- Starring: Ty Treadway Lisa Rinna
- Country of origin: United States

Production
- Running time: 60 minutes

Original release
- Network: SOAPnet
- Release: 2002 – 2006

= Soap Talk =

Soap Talk is a television talk show on SOAPnet hosted by Lisa Rinna and Ty Treadway. It debuted in 2002 and ended in 2006. The reason for the show's cancellation was due to SOAPnet expanding its programming away from a soap opera-related focus.

==History==
Lisa Rinna was chosen to host the show after executives at ABC (which owned SOAPnet) were impressed by her on-screen auditions to take over the spot left open by Kathie Lee Gifford on Live with Regis and Kathie Lee. She was actually Regis Philbin's first choice, but the network went with then ABC Daytime soap star Kelly Ripa. Rinna also had a background in soaps. She was Billie Reed on NBC Daytime's Days of Our Lives in the 1990s, as well as a stint on Melrose Place. Ty Treadway was starring on One Life to Live at the time.

The show taped at ABC Prospect Studios in Hollywood, California. Treadway lived on the east coast and had to fly in every weekend. The show taped three episodes on Saturdays and then three more on Sundays before changing it to taping on Friday and Saturday.

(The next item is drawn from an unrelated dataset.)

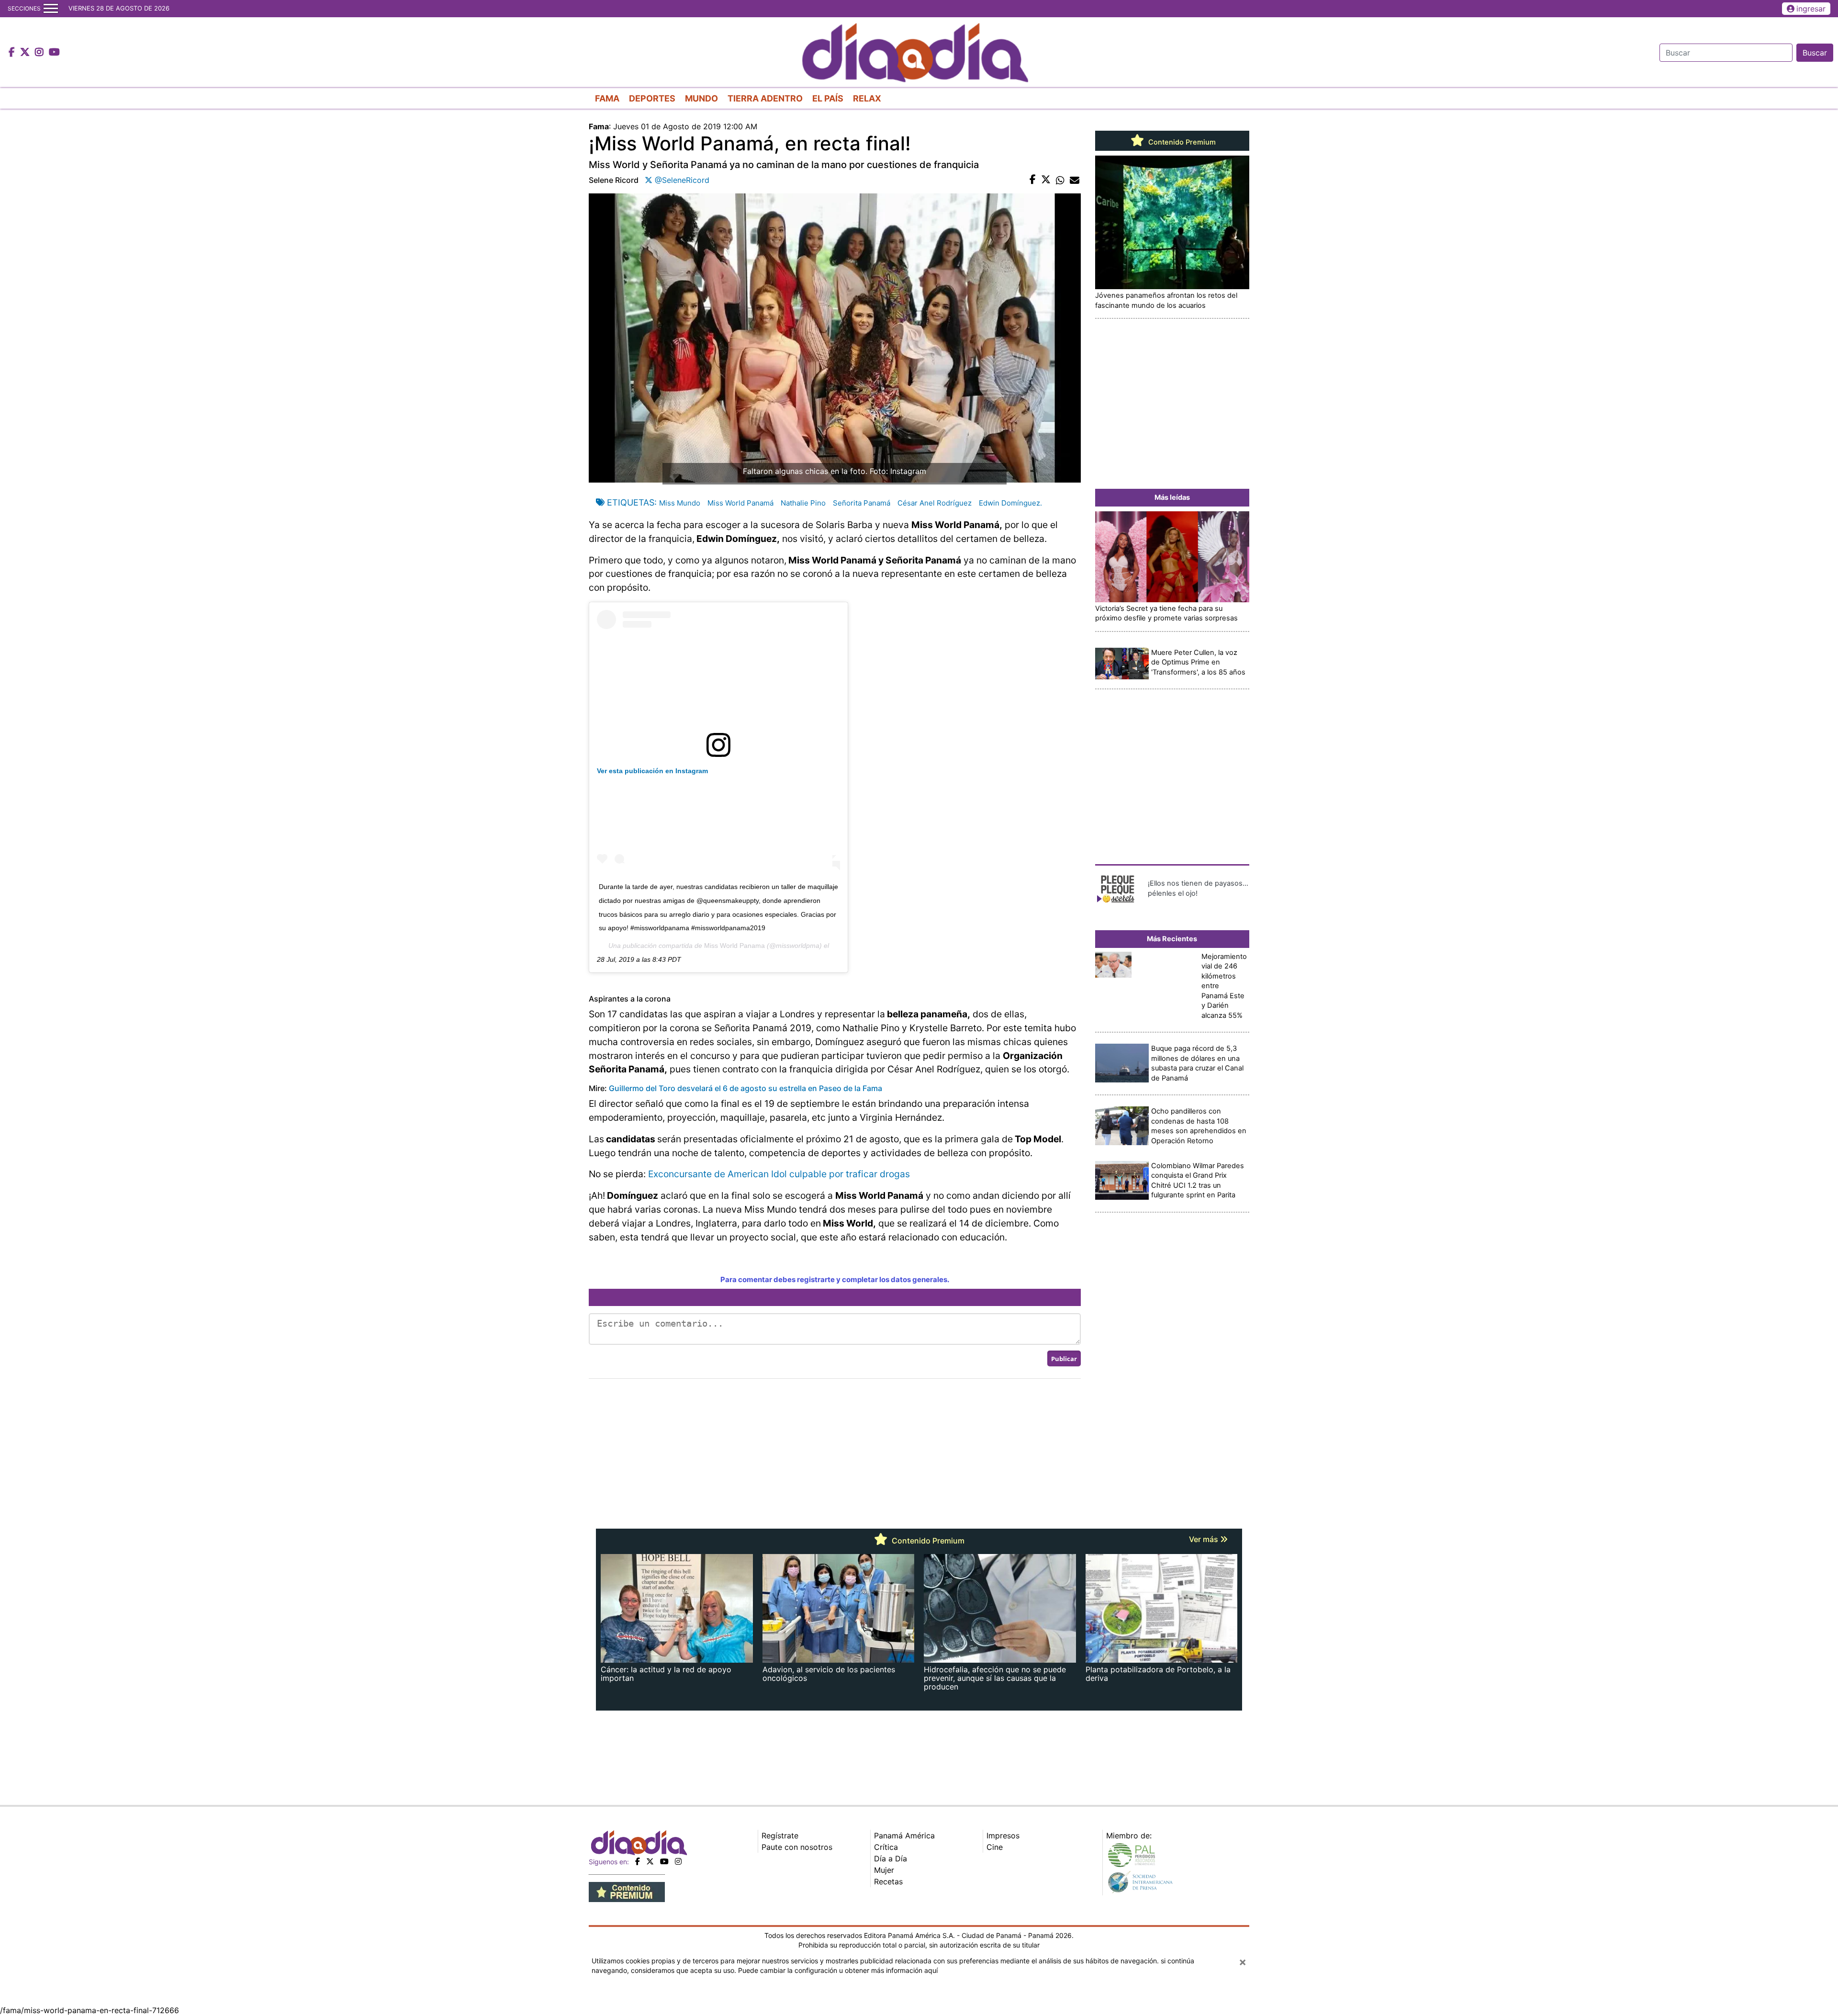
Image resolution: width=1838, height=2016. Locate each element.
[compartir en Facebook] (1032, 180)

The show's format was almost always the same. Much like Live with Regis & Kelly, Lisa and Ty would come out, take a seat, drink coffee and discuss what was going in the world. Topics ranged from the world of soap operas, television in general, movies, celebrities, and the lives of the two hosts. After that a soap star would come out and give an interview. They would also do cooking segments from time to time as well as fashion shows, instructions from experts on skin and health care, and would often have editors from Soap Opera Digest come out to discuss the state of daytime.

On the occasion that either presenter was unavailable, another soap star would fill in. Alison Sweeney, Melissa Reeves and Catherine Hickland often filled in for Rinna, among others including Melody Thomas Scott and Hillary B. Smith. Extras Jerry Penacoli or All My Childrens Cameron Mathison would often fill in for Treadway.

The show frequently went on location as well. Soap Talk filmed a week's worth of episodes in Hawaii and would also film live from Super Soap Weekend at Disney World in Florida and at Disney California Adventure Park in Anaheim, California. Rinna and Treadway also hosted an annual show for ABC Daytime that would air in place of The View called ABC Soaps Present: Soap Secrets.

Soap Talk would occasionally dedicate an entire episode to a single soap opera. In celebration of SOAPNet getting Another World reruns, Linda Dano hosted an episode full of former stars of the soap. In celebration of having reruns of the television series Dallas, they had most of the original cast reunite. As shows would celebrate anniversaries they would do these type of shows and sometimes bring in ex-members from the shows such as Days of Our Lives, General Hospital, One Life to Live and The Young and the Restless.

Soap Talk was also used by soap stars to make the first public announcement of various personal news. Actress Jennifer Finnigan announced on the show that she would be leaving her three-time Daytime Emmy Award-winning role of Bridget Forrester on The Bold and the Beautiful. Tracey E. Bregman from The Young and the Restless premiered her fashion line on the show as well. Alison Sweeney revealed she was having a baby boy.